Generally, the customer won’t mind giving you feedback – with one catch: most of them want to see evidence that their feedback has actually led to some kind of improvement or innovation. Accenture reports that a major customer frustration is when a company is unresponsive to their needs and wants, either failing to quickly resolve an issue or, simply, never providing a solution
You can learn a great deal about your customers by talking to them. Asking them why they’re buying or not buying, what they may want to buy in the future and asking what other needs they have can give a valuable picture of what’s important to them. If you know what they need and want, it’s much easier to offer them what they are looking for.
Show customers you care
A Gallup Survey indicates that what customers want more than anything is service that feels thorough and friendly. Online businesses that provide a customer-friendly, personalized experience will see an increase in retention and satisfaction.
The number one reason customers leave an ecommerce site is not, in fact, because they found a better price. According to research from the U.S. Small Business Administration and the U.S. Chamber of Commerce, 68% of customers leave because they are upset with the treatment they’ve received from companies who seem indifferent to their wants and needs. And when they leave, they often don’t go quietly; the average dissatisfied customer will tell between 9-15 people about their experience. Bad customer service can and does hurt your business.
Facing stiff competition for customers’ loyalty and dollars, Yankee Candle knew it had to pay more attention to its customers. Simply asking them for feedback, and placing that feedback at the center of all decisions, has not only helped increase its value to customers but shown customers that their voice matters.
Customer Feedback: The Key to Success
Yankee Candle’s success is largely due to its uncompromising commitment to protecting and strengthening its relationship with customers. With so many online candle retailers available, Yankee Candle understood that it couldn’t compete on price alone, but needed to establish an especially strong relationship with customers if it was going to stand out. Gathering and using feedback helped the company create a clear point of differentiation, giving customers a reason to care about the company – and a reason to spend their money with Yankee Candle versus the competition.
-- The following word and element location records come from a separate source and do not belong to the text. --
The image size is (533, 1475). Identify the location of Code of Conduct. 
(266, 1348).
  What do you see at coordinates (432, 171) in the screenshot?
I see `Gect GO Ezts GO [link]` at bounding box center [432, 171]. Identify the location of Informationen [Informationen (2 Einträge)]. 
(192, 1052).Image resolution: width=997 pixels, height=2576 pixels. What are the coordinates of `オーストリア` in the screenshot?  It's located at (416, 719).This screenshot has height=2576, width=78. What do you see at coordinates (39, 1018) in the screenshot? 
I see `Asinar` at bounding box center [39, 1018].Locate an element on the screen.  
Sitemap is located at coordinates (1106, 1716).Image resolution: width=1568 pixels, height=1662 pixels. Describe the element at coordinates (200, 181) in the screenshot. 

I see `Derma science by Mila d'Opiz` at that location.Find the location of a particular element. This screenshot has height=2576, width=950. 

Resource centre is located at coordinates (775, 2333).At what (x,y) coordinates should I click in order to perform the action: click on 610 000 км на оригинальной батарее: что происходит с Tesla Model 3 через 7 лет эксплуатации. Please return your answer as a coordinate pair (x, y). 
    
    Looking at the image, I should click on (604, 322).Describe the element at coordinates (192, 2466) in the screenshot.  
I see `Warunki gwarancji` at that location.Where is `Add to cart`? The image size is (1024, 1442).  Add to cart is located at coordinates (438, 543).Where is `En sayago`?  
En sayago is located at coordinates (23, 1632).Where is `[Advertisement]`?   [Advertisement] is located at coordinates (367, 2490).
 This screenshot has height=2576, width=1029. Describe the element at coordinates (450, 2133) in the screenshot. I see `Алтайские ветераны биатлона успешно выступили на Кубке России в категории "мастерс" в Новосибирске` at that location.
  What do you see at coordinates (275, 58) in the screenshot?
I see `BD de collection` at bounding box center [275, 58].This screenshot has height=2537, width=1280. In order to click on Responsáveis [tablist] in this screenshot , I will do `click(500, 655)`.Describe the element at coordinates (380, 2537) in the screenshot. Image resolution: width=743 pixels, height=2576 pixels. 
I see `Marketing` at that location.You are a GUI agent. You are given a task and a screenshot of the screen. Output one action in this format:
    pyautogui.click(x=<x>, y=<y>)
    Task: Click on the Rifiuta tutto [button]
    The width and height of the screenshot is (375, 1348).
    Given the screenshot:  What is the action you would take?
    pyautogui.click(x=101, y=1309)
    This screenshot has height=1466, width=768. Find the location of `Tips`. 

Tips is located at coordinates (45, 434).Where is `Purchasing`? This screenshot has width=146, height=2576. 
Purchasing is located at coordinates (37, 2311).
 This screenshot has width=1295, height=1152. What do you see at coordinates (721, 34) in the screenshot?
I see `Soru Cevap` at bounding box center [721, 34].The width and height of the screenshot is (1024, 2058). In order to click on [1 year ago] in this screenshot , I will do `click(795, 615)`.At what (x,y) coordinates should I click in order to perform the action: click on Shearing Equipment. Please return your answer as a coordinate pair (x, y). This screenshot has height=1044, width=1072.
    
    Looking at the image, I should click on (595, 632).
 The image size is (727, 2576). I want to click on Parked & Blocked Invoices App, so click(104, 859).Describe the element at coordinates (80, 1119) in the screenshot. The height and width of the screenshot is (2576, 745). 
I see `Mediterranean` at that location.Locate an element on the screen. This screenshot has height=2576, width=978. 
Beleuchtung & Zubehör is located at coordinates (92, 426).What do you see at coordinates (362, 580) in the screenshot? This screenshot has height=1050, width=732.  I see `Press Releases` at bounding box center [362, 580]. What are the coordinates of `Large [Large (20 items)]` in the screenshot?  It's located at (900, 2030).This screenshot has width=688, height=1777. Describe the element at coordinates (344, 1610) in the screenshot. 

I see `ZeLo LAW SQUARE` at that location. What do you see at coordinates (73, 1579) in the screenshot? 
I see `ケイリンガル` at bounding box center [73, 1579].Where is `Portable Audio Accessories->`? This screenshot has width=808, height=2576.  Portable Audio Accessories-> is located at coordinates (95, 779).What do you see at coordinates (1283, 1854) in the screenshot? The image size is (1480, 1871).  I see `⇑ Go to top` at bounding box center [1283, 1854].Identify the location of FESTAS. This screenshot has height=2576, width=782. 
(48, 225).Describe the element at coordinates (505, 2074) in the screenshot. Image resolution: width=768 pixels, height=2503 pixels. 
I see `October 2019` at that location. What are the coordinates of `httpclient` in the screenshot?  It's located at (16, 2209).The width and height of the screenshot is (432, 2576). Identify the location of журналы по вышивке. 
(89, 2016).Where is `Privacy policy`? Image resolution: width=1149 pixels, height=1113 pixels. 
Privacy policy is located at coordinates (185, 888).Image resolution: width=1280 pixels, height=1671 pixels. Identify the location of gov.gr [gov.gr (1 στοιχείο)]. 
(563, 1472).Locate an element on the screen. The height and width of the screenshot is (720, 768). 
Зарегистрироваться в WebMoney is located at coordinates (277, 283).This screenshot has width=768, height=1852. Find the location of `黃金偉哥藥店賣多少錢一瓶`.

With so much competition in today’s ecommerce environment, there is a good chance that you, too, will not be able to compete on price alone. What you can compete on, however, is offering your customers a unique, frictionless experience, one which has been customized to give your online visitors exactly what they are asking for.
Consider following Yankee Candle’s lead. Gathering customer feedback will enable you to develop a personal relationship with the customers who visit your site. And customers will feel a greater connection with your brand, knowing that their individual needs are being looked after, that the experience they have with you won’t be found anywhere else.